Hitler and Mussolini


There are many photos of der Fuhrer and Il Duce, but this photo is unique. Taken in August 1944 by Heinrich Hoffmann, the photo depicts Hitler and Mussolini in their waning days. A year earlier, in June 1943, Mussolini lost a vote of confidence in Italy after confronted by his son-in-law, the army and the king. He was dismissed and arrested–but his arrest threw Italy into chaos, and an anarchy. A special German unit was dispatched by Hitler to rescue Mussolini. The rescue saved Mussolini from being turned over to the Allies, but by this time, Mussolini was in very poor health and wanted to retire. However, Hitler didn’t allow him to do so. In his villa in Lombardy, Mussolini was alone, distant and virtually a puppet of the Germans. 

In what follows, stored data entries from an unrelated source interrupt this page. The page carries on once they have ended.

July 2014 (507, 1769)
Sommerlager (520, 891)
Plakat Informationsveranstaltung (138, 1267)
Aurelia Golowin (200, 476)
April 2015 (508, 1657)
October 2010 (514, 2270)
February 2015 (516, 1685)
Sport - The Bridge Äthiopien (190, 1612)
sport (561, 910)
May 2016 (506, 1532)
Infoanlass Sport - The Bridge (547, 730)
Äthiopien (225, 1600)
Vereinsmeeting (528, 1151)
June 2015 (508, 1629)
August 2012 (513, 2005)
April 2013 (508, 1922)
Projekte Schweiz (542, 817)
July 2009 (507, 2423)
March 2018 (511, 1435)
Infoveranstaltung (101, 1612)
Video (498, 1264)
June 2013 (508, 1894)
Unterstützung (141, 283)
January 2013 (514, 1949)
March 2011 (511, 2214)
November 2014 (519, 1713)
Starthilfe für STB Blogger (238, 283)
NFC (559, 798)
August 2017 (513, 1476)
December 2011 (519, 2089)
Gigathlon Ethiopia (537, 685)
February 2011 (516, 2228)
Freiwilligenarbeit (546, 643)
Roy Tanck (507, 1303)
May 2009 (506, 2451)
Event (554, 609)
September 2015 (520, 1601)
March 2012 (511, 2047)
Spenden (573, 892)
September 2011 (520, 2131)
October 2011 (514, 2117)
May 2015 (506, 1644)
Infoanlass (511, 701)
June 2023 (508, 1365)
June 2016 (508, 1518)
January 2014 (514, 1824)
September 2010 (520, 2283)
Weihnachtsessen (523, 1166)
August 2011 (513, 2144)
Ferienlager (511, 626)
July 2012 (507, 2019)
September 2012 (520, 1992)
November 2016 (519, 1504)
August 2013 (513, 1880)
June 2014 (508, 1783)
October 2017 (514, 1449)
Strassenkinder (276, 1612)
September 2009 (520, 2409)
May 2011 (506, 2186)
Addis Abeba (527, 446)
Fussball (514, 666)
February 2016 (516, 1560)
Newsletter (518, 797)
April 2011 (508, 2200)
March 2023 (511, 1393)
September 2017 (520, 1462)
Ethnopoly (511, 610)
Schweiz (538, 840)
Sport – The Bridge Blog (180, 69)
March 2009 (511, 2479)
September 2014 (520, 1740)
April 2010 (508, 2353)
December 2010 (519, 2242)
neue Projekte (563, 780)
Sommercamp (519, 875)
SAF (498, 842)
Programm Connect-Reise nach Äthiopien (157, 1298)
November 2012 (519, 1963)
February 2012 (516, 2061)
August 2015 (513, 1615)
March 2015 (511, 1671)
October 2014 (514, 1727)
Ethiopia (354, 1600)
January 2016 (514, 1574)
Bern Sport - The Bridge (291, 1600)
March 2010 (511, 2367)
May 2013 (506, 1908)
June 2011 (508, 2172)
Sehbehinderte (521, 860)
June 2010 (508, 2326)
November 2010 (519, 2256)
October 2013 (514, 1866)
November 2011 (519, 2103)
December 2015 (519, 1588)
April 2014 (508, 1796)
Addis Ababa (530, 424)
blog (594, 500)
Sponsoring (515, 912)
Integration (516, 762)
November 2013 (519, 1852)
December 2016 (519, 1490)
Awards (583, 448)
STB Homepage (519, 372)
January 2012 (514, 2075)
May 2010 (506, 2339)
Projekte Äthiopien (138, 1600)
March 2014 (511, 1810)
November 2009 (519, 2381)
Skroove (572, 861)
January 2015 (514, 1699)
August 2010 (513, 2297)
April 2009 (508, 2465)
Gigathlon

Hitler was not doing so good in that summer of 1944 either. In 1942, Germans lost the Battle of El Alamein, forever destroying Hitler’s plans to seize the Suez and the Middle East. The defeat in Stalingrad came in February 1943, followed by the Allied invasion of Sicily. Already beset with Parkinson’s disease, and syphilis, Hitler would suffer another ignominy: in July 1944, a confederate Claus von Stauffenberg planted a bomb in Hitler’s Führer Headquarters, the Wolfsschanze (Wolf’s Lair) at Rastenburg, which injured his right arm. [Hitler was wearing a sling for his right arm in above picture].